Best of luck w/ your golden!


----------



## Regwizard (Dec 17, 2007)

The biting phase was such a tough time for us. Thankfully it will end! Look for tips here on the message boards and try everything. With Maggie, some things worked one day, but not the next. When she was really wound up, a time out in her crate saved everyone's sanity. She is now 6 months old and the biting has been gone for about a month. Hang in there!!


----------



## Phoebe (Feb 8, 2006)

I teach my dogs "kisses good." Every time Phoebe licked me when she was a puppy, I told her kisses good, followed with a treat and it wasn't long before I could request a kiss from her. When she would put her mouth on me, I'd say "NO BITE" KISSES GOOD" and she would immediately change her bite into licking. 

Before Phoebe understood "kiss," I would crate her if she got too crazy with the biting. I don't consider crating a puppy a punishment unless you are scolding the dog when you put them in the crate. Puppies need to mouth and use those teeth, just not on me, so a chew toy in the crate gave Phoebe her chewing time on something other than my arm!
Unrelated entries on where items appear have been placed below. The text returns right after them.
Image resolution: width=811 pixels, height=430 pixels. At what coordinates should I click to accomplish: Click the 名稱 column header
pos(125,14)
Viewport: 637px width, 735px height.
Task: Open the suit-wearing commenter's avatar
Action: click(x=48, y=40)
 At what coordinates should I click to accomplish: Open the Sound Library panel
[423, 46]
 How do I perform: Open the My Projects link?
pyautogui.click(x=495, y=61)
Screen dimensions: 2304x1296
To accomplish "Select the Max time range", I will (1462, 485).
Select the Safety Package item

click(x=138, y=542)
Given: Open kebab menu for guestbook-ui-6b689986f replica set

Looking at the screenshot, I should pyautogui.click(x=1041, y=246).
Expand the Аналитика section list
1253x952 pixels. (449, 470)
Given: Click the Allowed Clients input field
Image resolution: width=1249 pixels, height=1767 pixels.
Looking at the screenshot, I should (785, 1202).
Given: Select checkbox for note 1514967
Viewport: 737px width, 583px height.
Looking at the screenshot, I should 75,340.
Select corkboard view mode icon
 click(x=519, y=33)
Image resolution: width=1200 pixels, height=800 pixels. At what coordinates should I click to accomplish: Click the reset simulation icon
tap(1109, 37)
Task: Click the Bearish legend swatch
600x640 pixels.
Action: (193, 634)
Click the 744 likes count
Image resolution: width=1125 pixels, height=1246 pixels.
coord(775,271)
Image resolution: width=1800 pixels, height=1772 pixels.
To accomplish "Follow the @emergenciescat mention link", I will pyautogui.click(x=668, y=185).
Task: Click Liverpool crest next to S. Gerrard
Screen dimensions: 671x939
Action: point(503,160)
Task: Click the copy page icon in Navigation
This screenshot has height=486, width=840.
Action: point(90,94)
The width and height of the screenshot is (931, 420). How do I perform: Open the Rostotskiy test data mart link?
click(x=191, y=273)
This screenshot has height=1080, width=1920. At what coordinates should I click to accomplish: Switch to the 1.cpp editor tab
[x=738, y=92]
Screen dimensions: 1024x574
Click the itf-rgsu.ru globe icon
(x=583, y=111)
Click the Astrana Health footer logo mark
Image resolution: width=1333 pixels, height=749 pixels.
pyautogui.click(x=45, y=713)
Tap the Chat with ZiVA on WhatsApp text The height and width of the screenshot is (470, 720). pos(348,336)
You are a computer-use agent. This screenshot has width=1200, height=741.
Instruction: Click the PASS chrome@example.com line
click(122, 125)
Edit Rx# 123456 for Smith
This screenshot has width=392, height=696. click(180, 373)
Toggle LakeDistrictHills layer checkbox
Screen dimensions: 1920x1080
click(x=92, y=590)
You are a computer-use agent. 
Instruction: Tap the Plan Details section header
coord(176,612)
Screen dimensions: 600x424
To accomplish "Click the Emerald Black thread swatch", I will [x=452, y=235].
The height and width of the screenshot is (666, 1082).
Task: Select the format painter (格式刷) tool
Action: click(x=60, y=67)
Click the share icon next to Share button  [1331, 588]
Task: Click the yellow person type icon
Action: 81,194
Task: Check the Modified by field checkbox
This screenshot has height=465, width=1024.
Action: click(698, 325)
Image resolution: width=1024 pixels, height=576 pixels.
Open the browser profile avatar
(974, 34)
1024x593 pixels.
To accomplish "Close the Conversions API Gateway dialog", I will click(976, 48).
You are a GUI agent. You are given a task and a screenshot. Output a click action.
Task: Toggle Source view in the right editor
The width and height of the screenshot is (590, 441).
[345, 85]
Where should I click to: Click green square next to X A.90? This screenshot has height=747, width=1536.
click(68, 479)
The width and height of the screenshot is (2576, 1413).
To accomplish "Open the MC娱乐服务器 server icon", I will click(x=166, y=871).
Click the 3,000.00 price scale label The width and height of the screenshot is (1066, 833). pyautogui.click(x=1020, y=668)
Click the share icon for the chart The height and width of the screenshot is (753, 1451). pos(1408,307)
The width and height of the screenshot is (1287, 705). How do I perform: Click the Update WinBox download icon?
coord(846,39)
Jan, Seamus, Gracie & Phoebe


----------



## Crandamaniac (Apr 15, 2008)

Yeah, I've noticed that when Treasure gets really really hyper, she'll either go to her crate or go lay on the kitchen floor and eventually fall asleep, so I don't think the crate thing is punishment.


----------



## Goldbeau (Mar 29, 2008)

I learned a new technique from our trainer last week. Beau is amost 14 weeks and the puppy biting can be hard to deal with. This seems to be most effective for us. The trainer said they are used to being disciplined by their mom by being grabbed by the scruff of the neck. When he bites we grab the loose skin on the back of his neck and give it a little shake and yell "no bite!" If he is really wild or he bites again we hold him close to us by the scruff of his neck and around his chest so he can't move. We hold him like that untill he relaxes. (they may whimper in protest, but dont let go until he totally relaxes) This always calms him down. Good luck, I know how you feel we are dealing with the same issue. I have the feeling this is something that is just going to take time to stop. It is very important to correct them each and every time they bite.


----------



## gold'nchocolate (May 31, 2005)

Here are a few of my favorite sites that explain how to teach your pup 'bite inhibition' :

http://www.westieclubamerica.com/behavior/nipsandbites.html

http://www.samsmiles.org/biting.html

http://www.jersey.net/~mountaindog/berner1/bitestop.htm


----------



## Crandamaniac (Apr 15, 2008)

Went to the vet this weekend, I was curious to ask about the scruff response. He stated that most dogs lose that within the 1st 6 wks, but did suggest some other tactics to calm her down. The first was to hook your finger into her mouth, pushing her gums over the teeth. This way when she bites she's biting her gums instead of your hand, and it makes her a bit uncomfortable. The other was to pick her up and either cradle her like a baby and look her in the eye or hold her like a book under your arm and use your free hand to kind of pull the fur over her eyes. The last 2 are dominating tactics which I've seen work with her this weekend to some success.


----------



## Maxs Mom (Mar 22, 2008)

Biting stage and needle teeth is not fun! We taught our pup "no bite" and then would give her something she COULD chew on. It will last until the teething is done, sorry we have all been through it with pups. Don't let the puppy win, be firm and just say "no".


----------



## Penny'smom (Mar 3, 2007)

I'm glad your vet discouraged the scruffing. It's really an abusive thing to do. I know mother dog's do it, but we're not mother dogs so the puppy doesn't interpret it in the same way.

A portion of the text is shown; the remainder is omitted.